Y, asiendo con ambas manos la hoja iluminada, se dispuso a desgarrarla. Entonces el hermano Francis se dejó caer de rodillas en medio del sendero.
—¡Jesús, María y José! —exclamó—. ¡Os lo suplico, señor, en nombre del Cielo!
El ladrón pareció ablandarse un poco; arrojando el pergamino al suelo, preguntó burlón:
—¿Estarías dispuesto a luchar por tu pedazo de papel?
—¡Lo que queráis, señor! ¡Haré todo lo que queráis!
Ambos se pusieron en guardia. El fraile se santiguó precipitadamente e invocó al Cielo, recordando que antaño la lucha había sido un deporte autorizado por la divinidad... Después se lanzó al combate.
Tres segundos más tarde yacía sobre los puntiagudos guijarros que le laceraban el espinazo, medio asfixiado bajo una pequeña montaña de duros músculos.
—¡Ya está! —dijo, modestamente, el ladrón, levantándose y cogiendo el pergamino.
Pero el fraile se arrastró de rodillas, juntando las manos y ensordeciéndole con sus súplicas desesperadas.
—Creo —se burló el ladrón— que serías capaz de besarme los zapatos con tal de que te devolviese el dibujo.
Por toda respuesta, el hermano Francis le alcanzó de un salto y empezó a besar fervorosamente las botas del vencedor.
Esto era ya demasiado, incluso para un pillastre de siete suelas. Lanzó un juramento, arrojó el manuscrito al suelo, montó en el asno y se alejó... Inmediatamente, el hermano Francis se lanzó sobre el documento y lo recogió del suelo. Después trotó detrás del hombre, implorando para él todas las bendiciones del cielo y dando gracias al Señor por haber creado malandrines tan desinteresados.
Sin embargo, cuando el ladrón y su asno hubieron desaparecido en la arboleda, el monje empezó a preguntarse, con un poco de tristeza, por qué razón, en efecto, había consagrado quince años de su vida a este pedazo de pergamino... Las palabras del ladrón resonaban aún en sus oídos: «¿Y por qué?, te pregunto...» Sí, ¿por qué?, ¿por qué razón?
El hermano Francis reanudó su camino, pensativo y con la cabeza gacha bajo el capuchón... Incluso hubo un momento en que se le ocurrió la idea de arrojar el documento entre los matorrales y dejarlo allí, bajo la lluvia... Pero el padre abad había aprobado su deseo de entregarlo a las autoridades del Nuevo Vaticano, a modo de presente. El monje pensó que no podía presentarse allí con las manos vacías, y ya serenado, prosiguió el camino.
Había llegado el momento. Perdido en la inmensa y majestuosa basílica el hermano Francis se hallaba sumido en la prestigiosa magia de colores y sones. Después de invocar al Espíritu infalible, símbolo de toda perfección, se levantó un obispo —el monje advirtió que era monseñor Di Simone, abogado del santo—, quien pidió a san Pedro que se pronunciara, por medio de S. S. León XXII, y ordenó a todos los reunidos que prestaran oído atento a las solemnes palabras que iban a ser pronunciadas.

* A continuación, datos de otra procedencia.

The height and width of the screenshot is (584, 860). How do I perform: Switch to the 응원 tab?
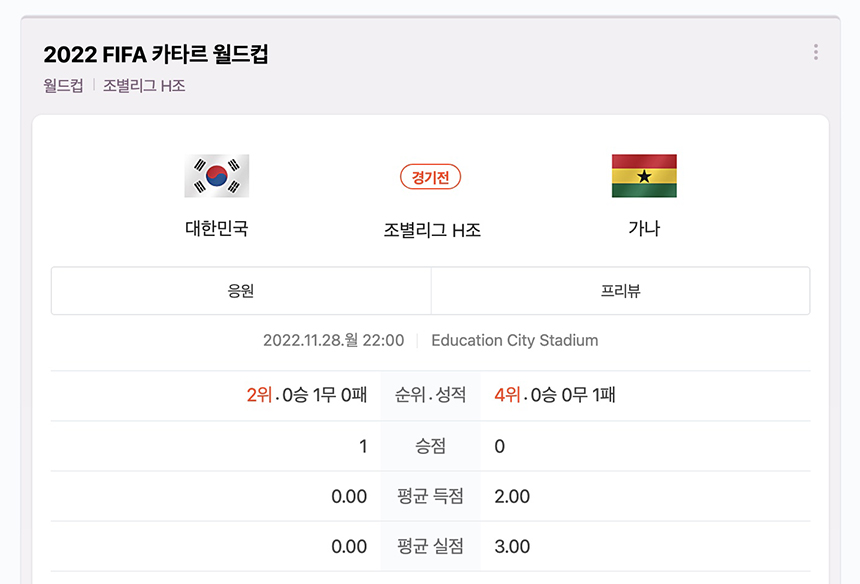(240, 289)
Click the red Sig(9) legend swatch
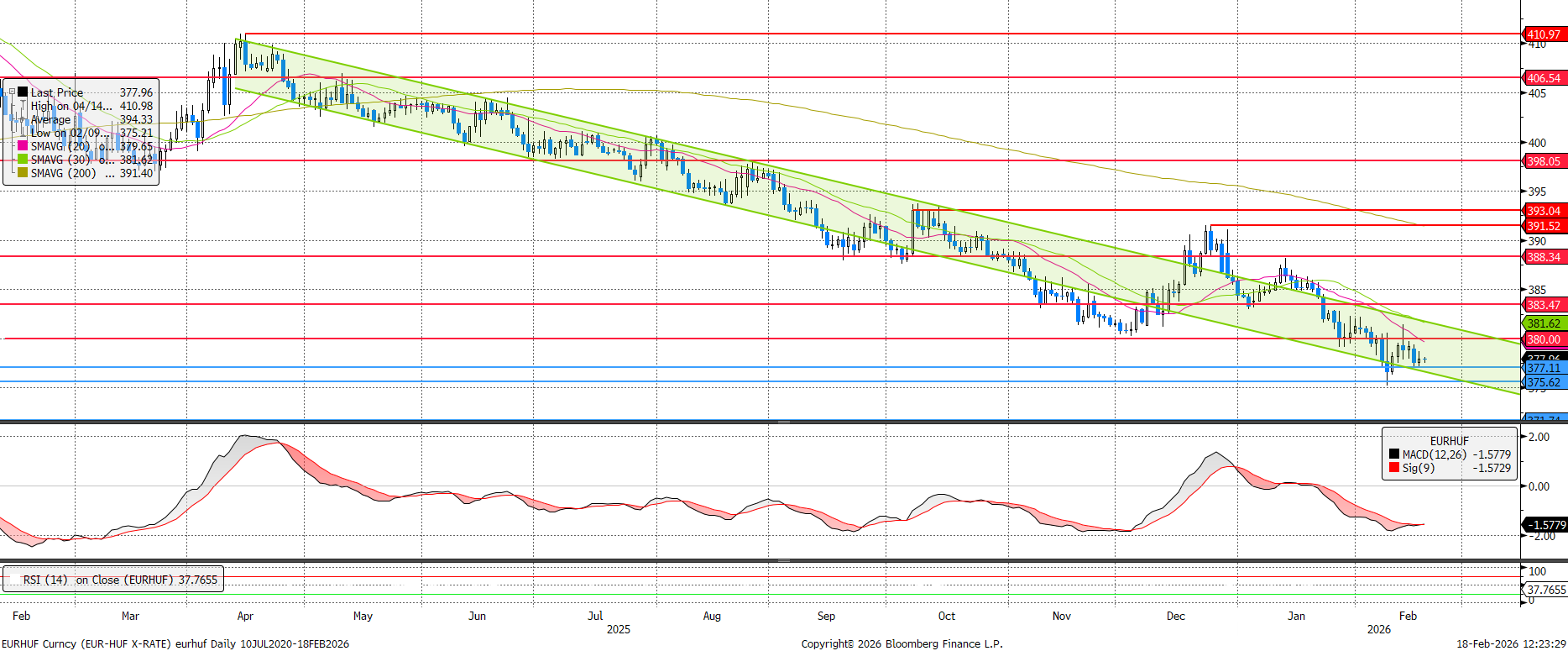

Un momento después, el Papa se levantó despacio y proclamó que Isaac Edward Leibowitz debía ser en adelante venerado como santo. Asunto concluido. El oscuro técnico de antaño formaba ya parte de la celeste falange. El hermano Francis dirigió enseguida una devota plegaria a su nuevo patrón, mientras el coro entonaba el Te Deum.
Un rato más tarde, y andando con un paso vivo, el Soberano Pontífice apareció tan bruscamente en la sala de audiencias donde esperaba el frailuco, que la sorpresa cortó el resuello al hermano Francis, privándole del
uso de la palabra. Se arrodilló apresuradamente para besar el anillo del Pescador y recibir la bendición, y después se levantó torpemente, sin saber qué hacer con el bello pergamino iluminado que sostenía detrás de la espalda. Comprendiendo el motivo de su turbación, el Papa sonrió.
—¿Acaso nuestro hijo nos trae un presente? —preguntó.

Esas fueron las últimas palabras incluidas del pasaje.